▼

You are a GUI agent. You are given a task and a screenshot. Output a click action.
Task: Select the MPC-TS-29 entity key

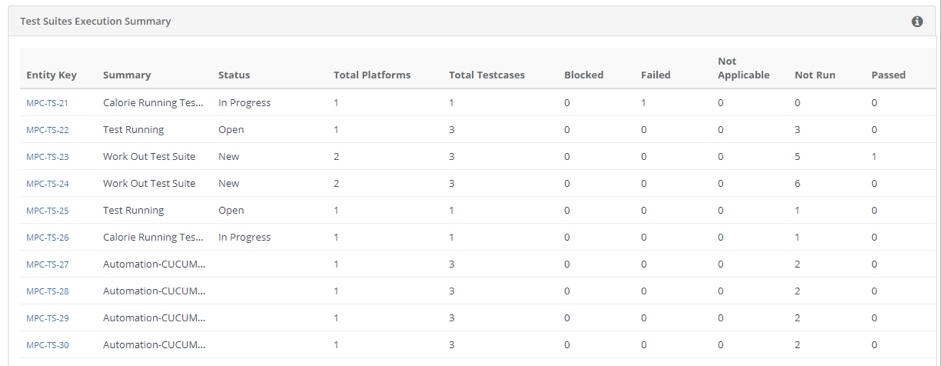point(47,318)
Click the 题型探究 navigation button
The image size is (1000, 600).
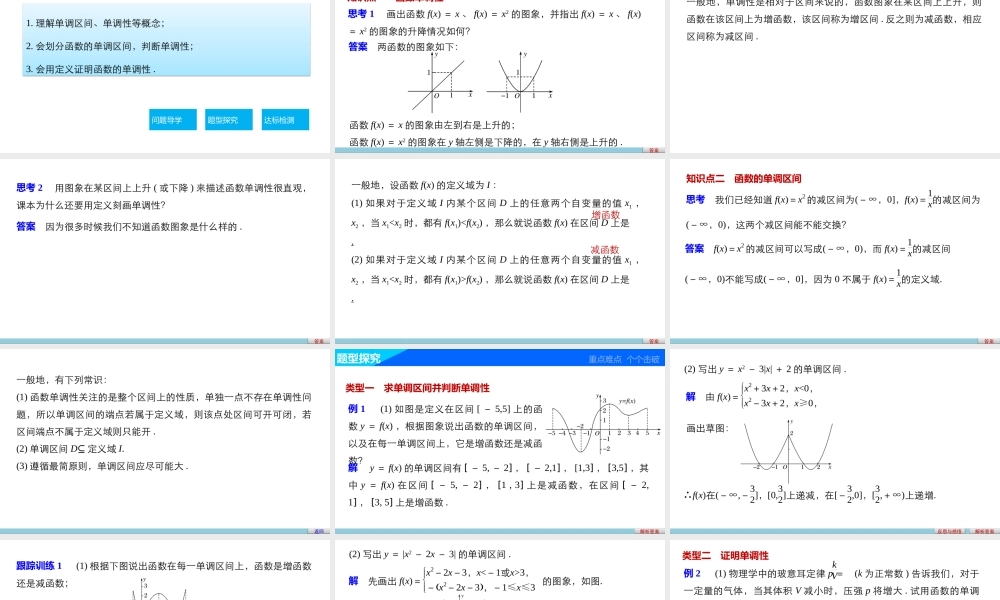pyautogui.click(x=222, y=118)
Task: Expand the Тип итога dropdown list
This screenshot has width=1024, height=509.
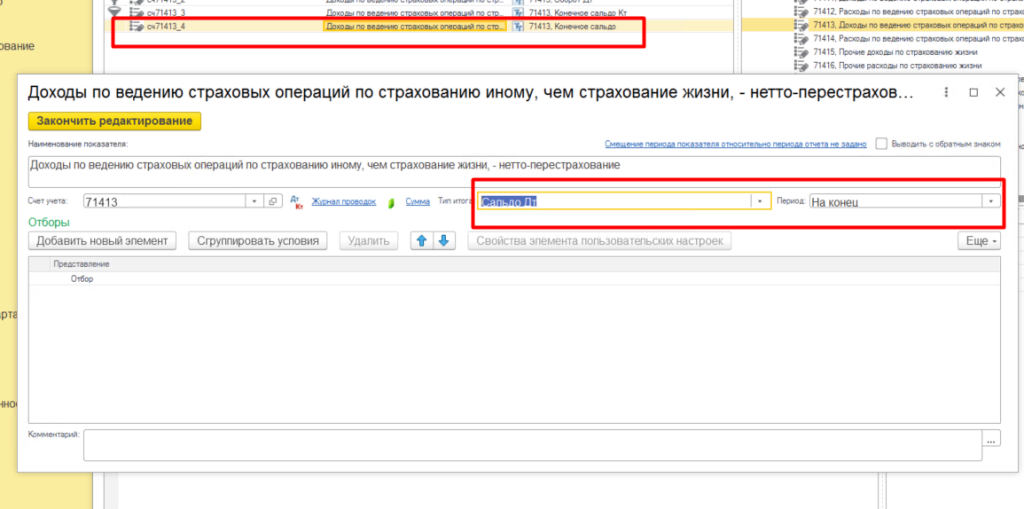Action: [760, 201]
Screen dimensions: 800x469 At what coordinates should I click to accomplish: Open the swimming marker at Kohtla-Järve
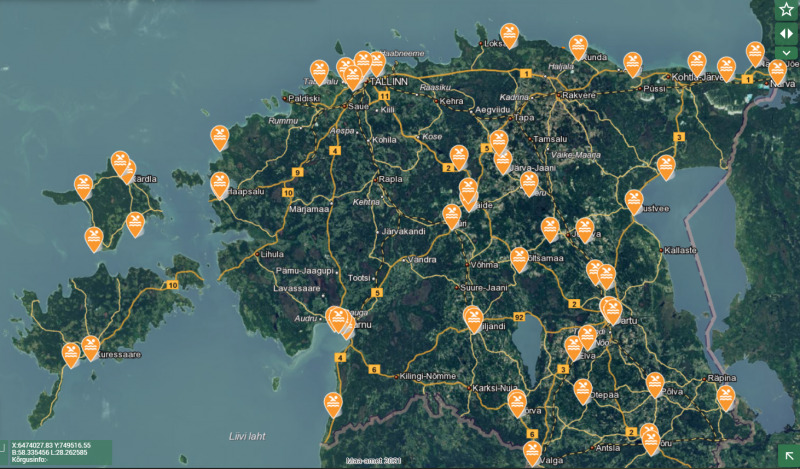coord(697,62)
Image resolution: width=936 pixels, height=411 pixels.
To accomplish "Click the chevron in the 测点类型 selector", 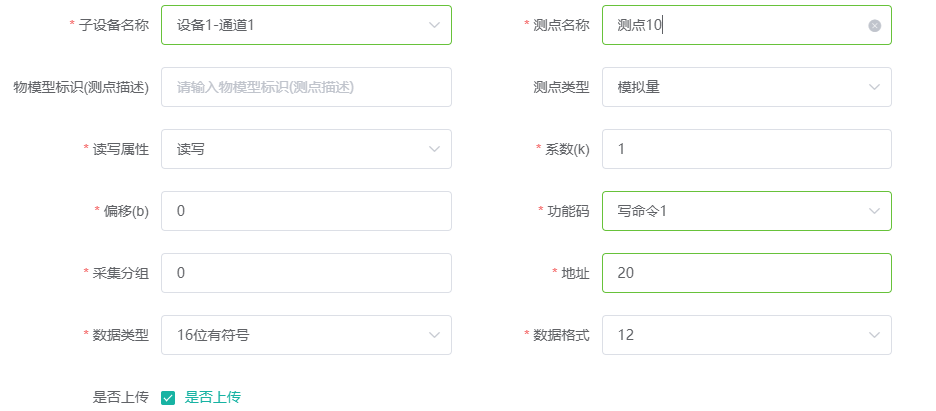I will tap(874, 87).
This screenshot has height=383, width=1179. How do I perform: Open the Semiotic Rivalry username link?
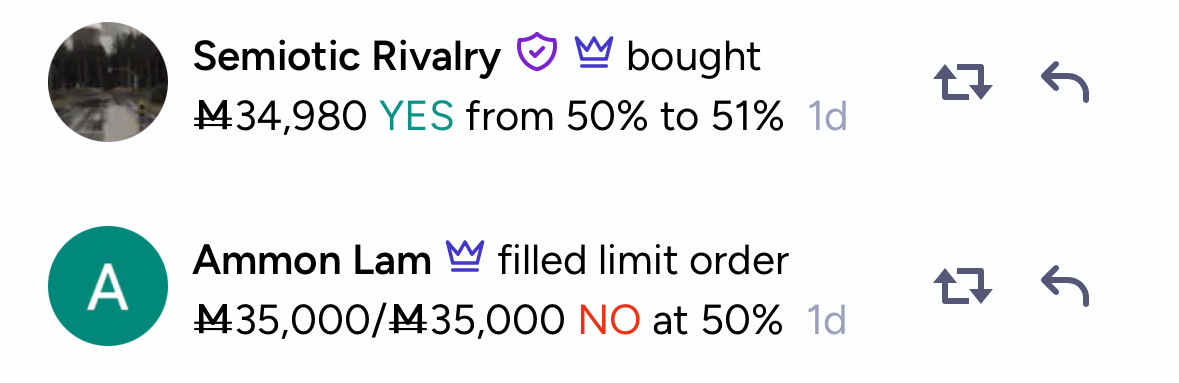tap(347, 56)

▲

▸ Problem details:
Everything from the line containing "This screenshot has height=383, width=1179." through the end of the data should be printed exactly, line for line, except the pictures.

▸ Response below:
This screenshot has height=383, width=1179. How do I perform: Open the Semiotic Rivalry username link?
tap(347, 56)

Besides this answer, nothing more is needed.